The Attempt at a Solution

My interpretation of this problem is that they want me to "simply" find out the upper and lower bounds of integration for 3 different cases, since there is no specific function to integrate.

This is a bit difficult to explain, since I can't show you a picture of the volume because I can't seem to be able to draw the $y = \sqrt{x}$ correctly in Matlab using this code:

syms x y z

f(x,z) = sqrt(x);
g(x,y) = 1 - y;

hold on
xlabel('x')
ylabel('y')
zlabel('z')
axis equal

ezsurf(f,0:1);
ezsurf(g,0:1)
​

Anyways, I'm having trouble seeing what the upper bounds are for the innermost iteration, whichever way I try and integrate this thing. For example, if I were to integrate first with respect to y, then x and finally z, I would write:
$$\int_0^1 \int_{0}^{(-z+1)^2} \int_{0}^{?} f(x,y,z) dy dx dz$$
Just looking at the horrible picture that I drew on paper (which kind of looks like a tetrahedron cut off by the $\sqrt{x}$-surface) is not helping.

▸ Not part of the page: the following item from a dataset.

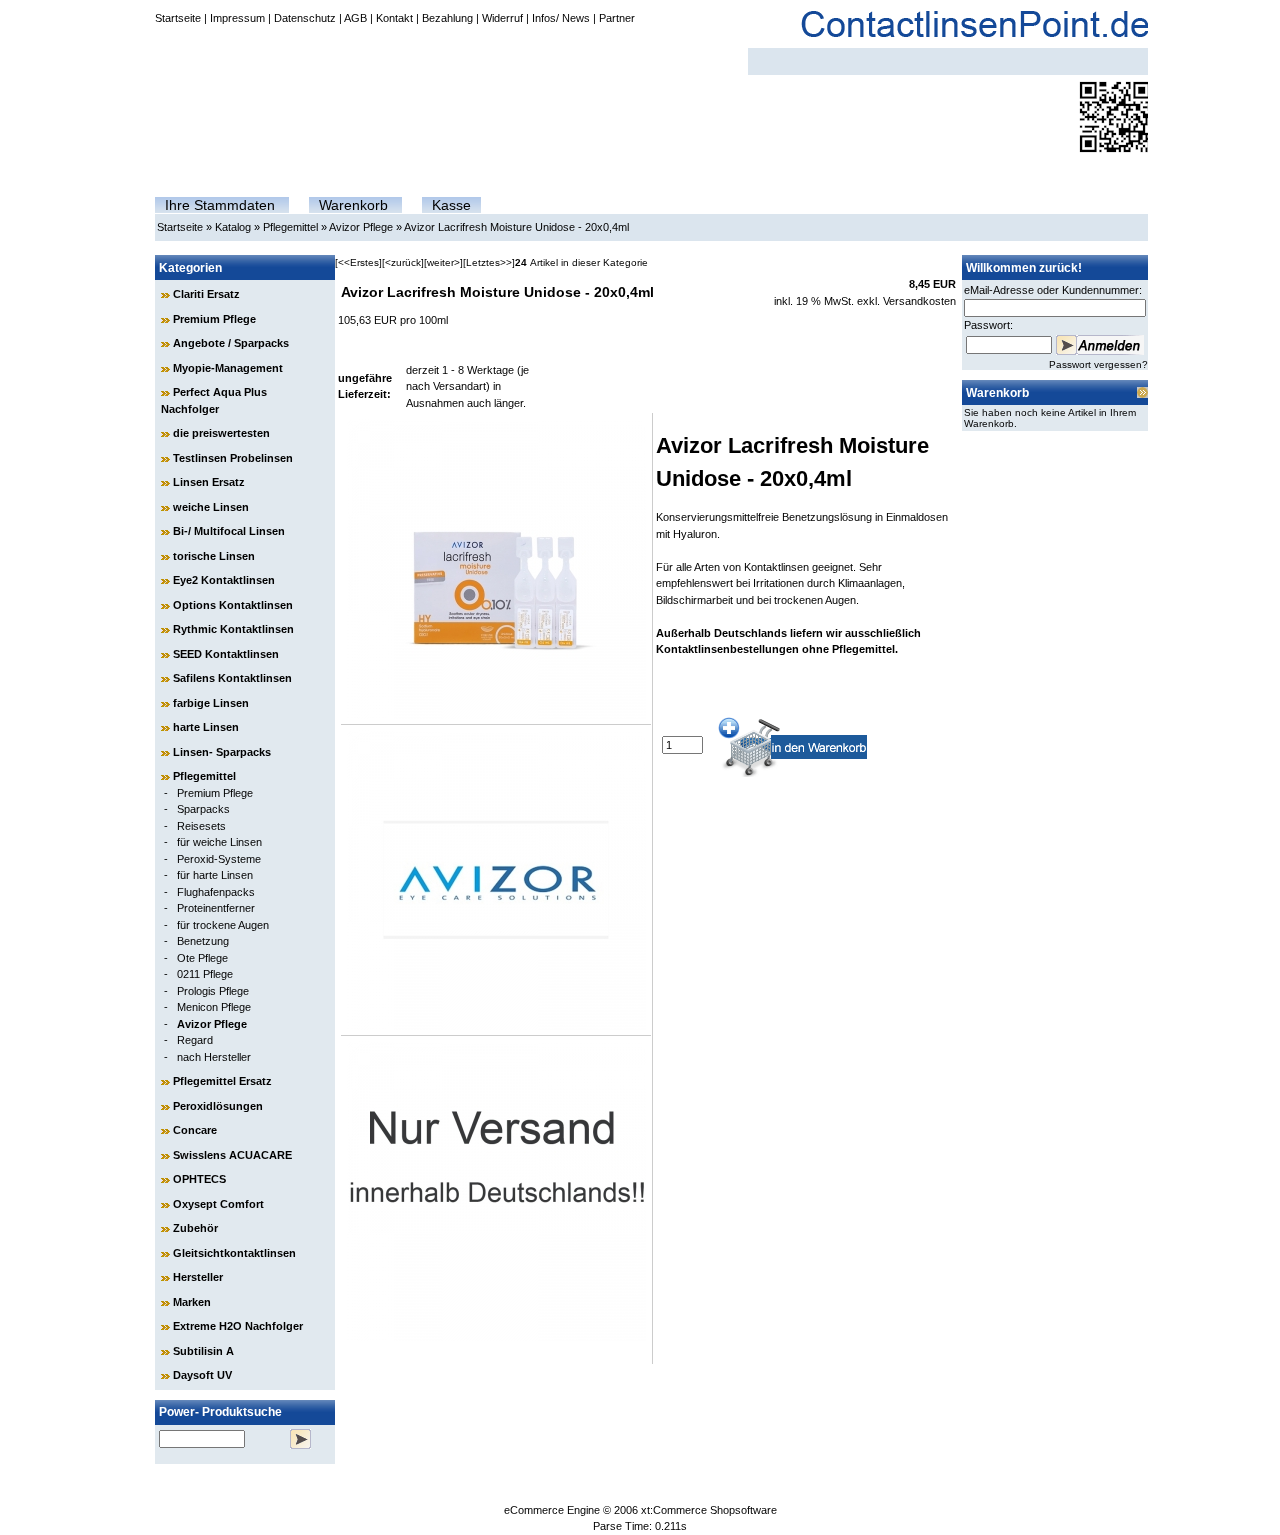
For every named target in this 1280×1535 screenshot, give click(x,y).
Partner (617, 18)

Does anybody have any hints on where to start. My brain is telling me that $?$ should be a plane of some sort, but the fact that it's cut off by the $\sqrt{x}$ is really throwing me off.

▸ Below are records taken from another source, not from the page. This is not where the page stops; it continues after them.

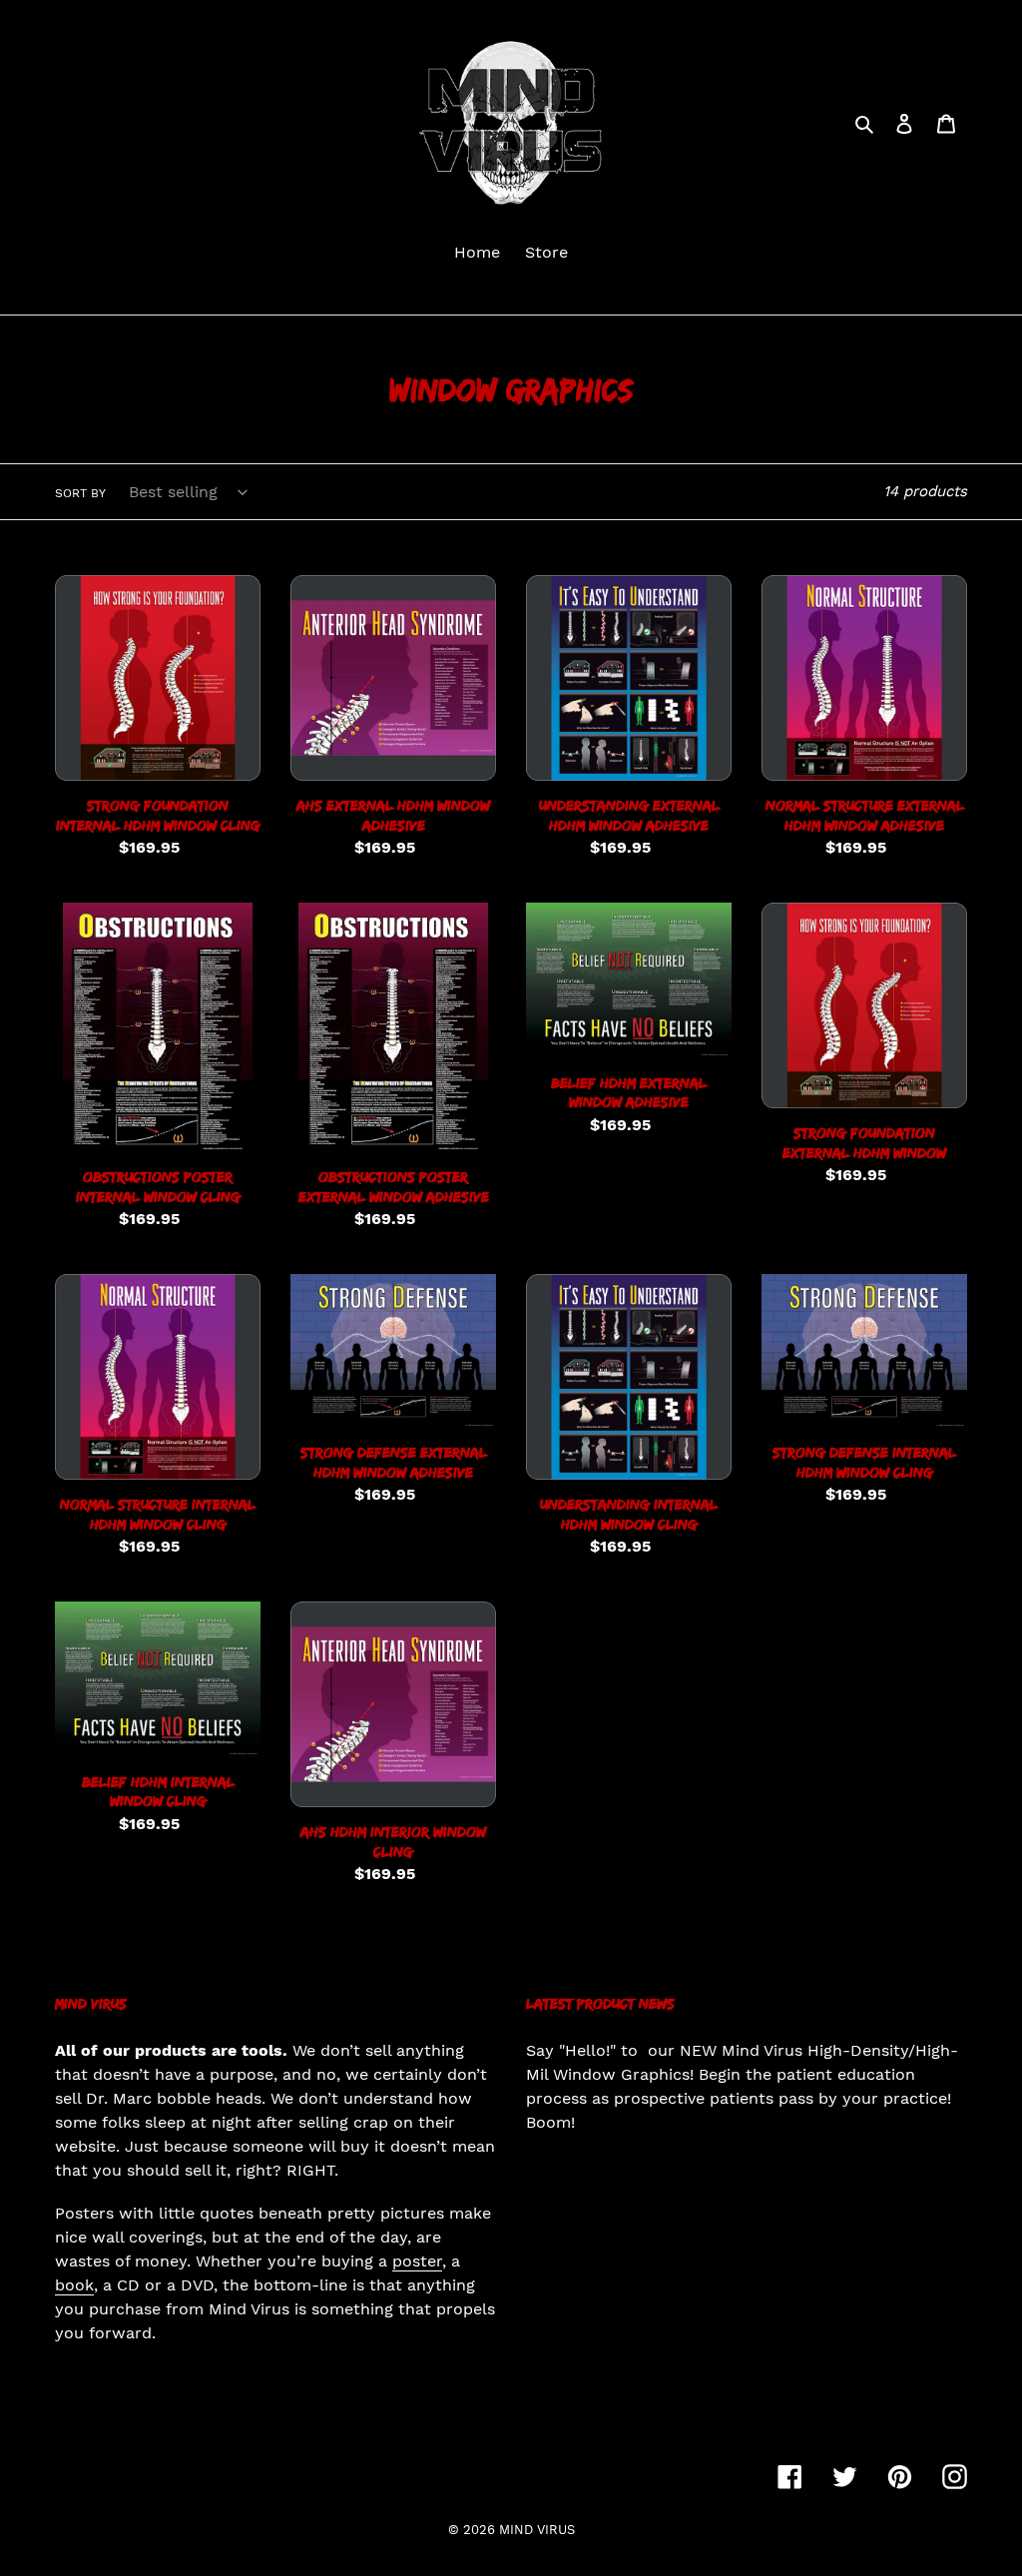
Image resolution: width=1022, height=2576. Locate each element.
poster (417, 2261)
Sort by (80, 493)
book (74, 2284)
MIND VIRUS (537, 2529)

EDIT: The shape is simple (as in x-, y- and z-simple) in all 3 dimensions, so I was able to print out the projections to the different coordinate planes:

y(x):

z(y)

x(z):

 

[TheSodesa]

After thinking about this for a bit I think this might be the correct answer for the case $dy dx dz$:
$$\int_0^1 \int_{0}^{(1-z)^2} \int_{\sqrt{x}}^{1} f(x,y,z) dy dx dz$$
I'm saying this, because
\begin{cases}

y = \sqrt{x} \iff x = y^2\\
y+z = 1 \iff z = 1- \sqrt{x} \iff x = (1-z)^2
\end{cases}

How does this look?

 

[TheSodesa]

Using the same logic as above for two other cases:

$dxdydz$:

$$\int_{0}^{1} \int_{0}^{1-z} \int_{0}^{y^2}f(x,y,z) dxdydz$$
and $dzdxdy$:
$$\int_{0}^{1} \int_{0}^{y^2} \int_{0}^{1-y} f(x,y,z) dzdxdy$$